EXCERPTED DATA =
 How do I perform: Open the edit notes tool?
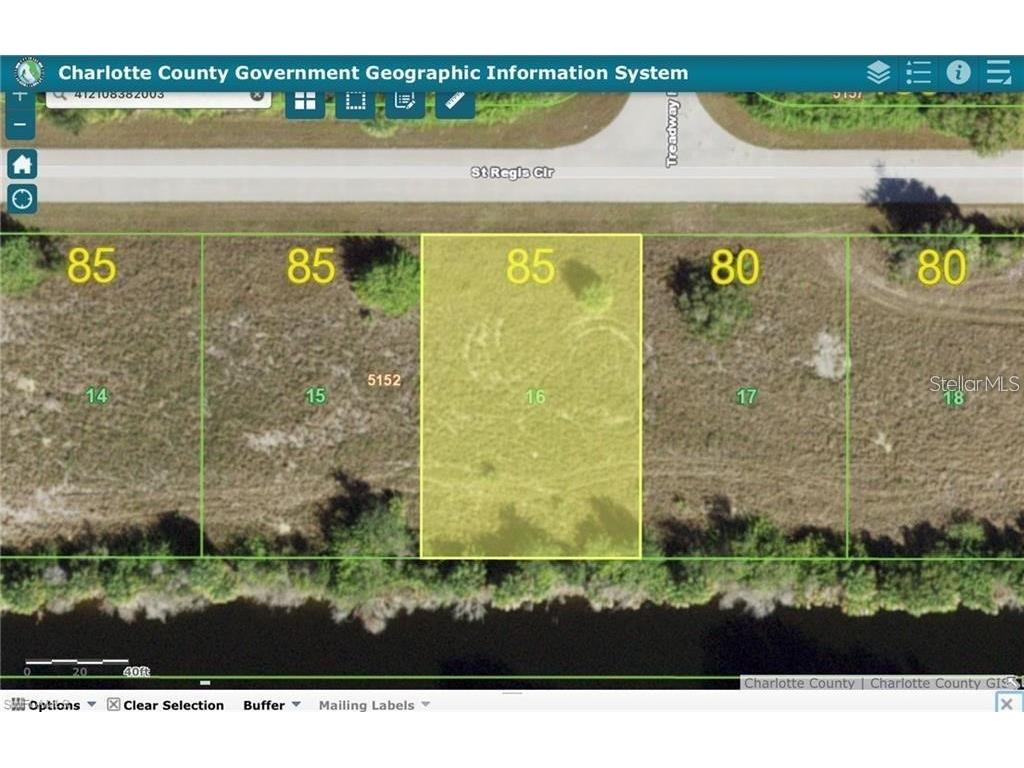click(405, 101)
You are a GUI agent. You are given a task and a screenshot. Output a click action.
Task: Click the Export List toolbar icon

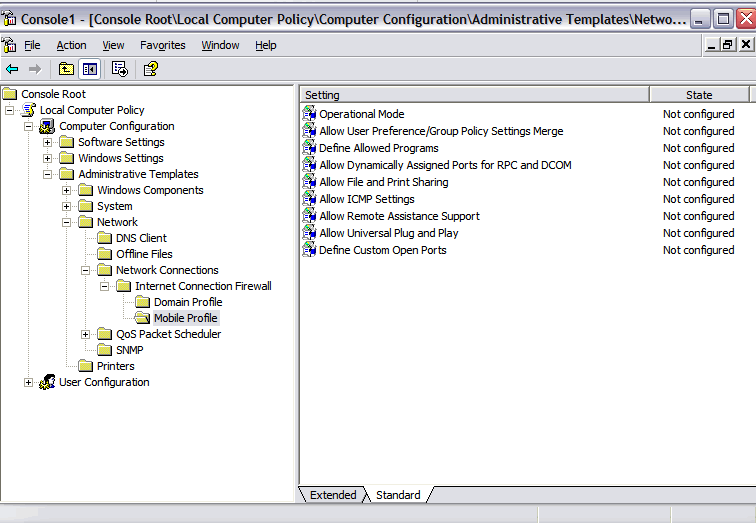click(120, 69)
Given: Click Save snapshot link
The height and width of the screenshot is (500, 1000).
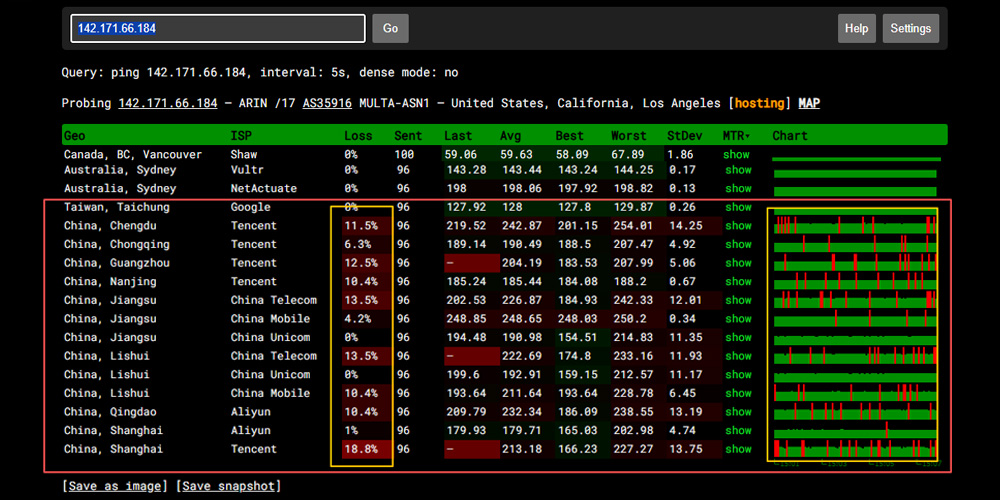Looking at the screenshot, I should pyautogui.click(x=228, y=486).
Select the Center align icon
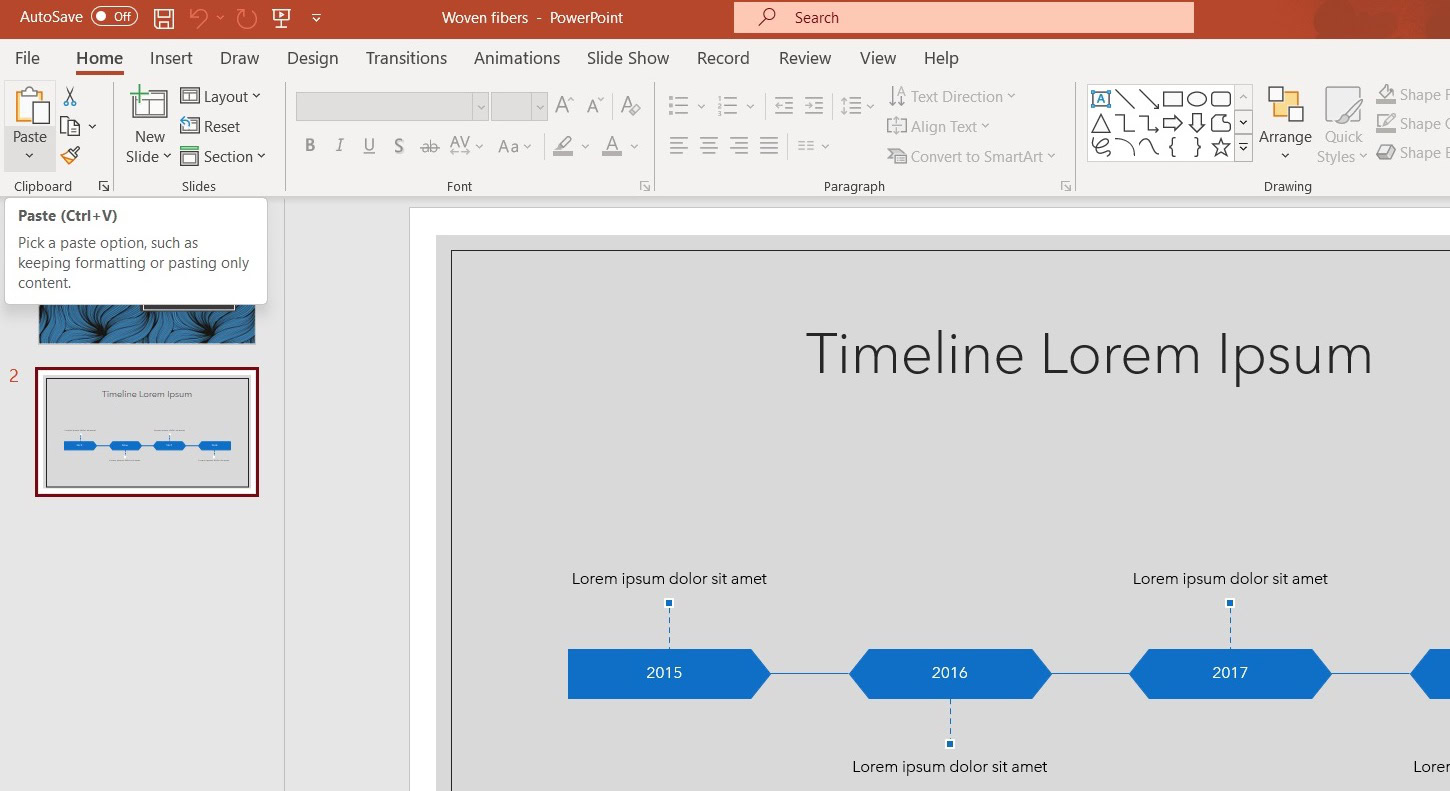The image size is (1450, 791). coord(709,146)

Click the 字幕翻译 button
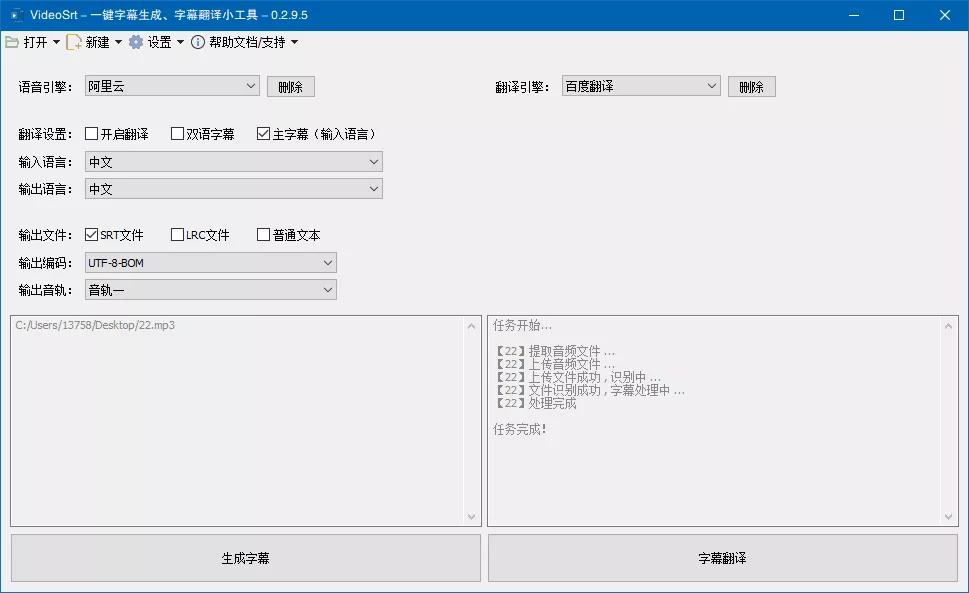[721, 557]
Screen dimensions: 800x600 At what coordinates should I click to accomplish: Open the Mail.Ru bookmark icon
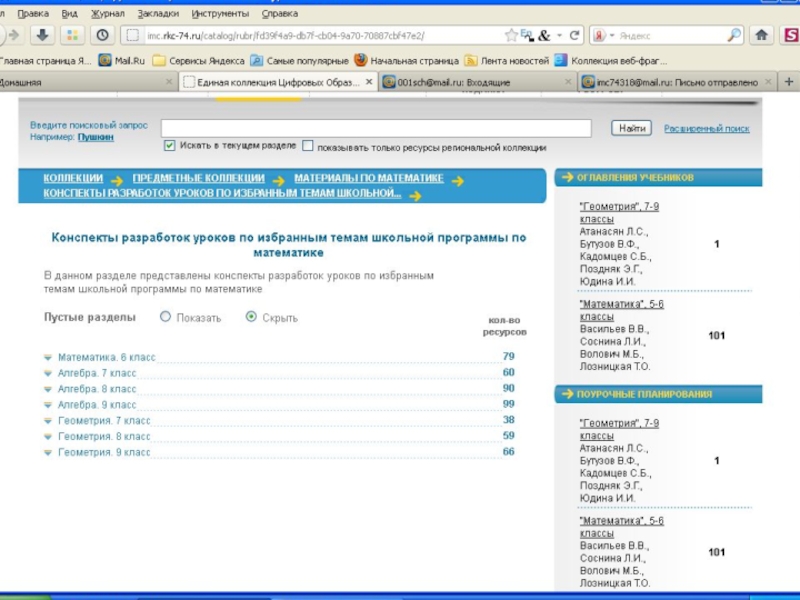(x=105, y=60)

TASK STATEMENT =
Beginning with the line that contains "Screen dimensions: 800x600", output each line of the material above through the last one exactly as it stands. Do not include the pictures.

EXERCISE SOLUTION =
Screen dimensions: 800x600 At what coordinates should I click to accomplish: Open the Mail.Ru bookmark icon
(x=105, y=60)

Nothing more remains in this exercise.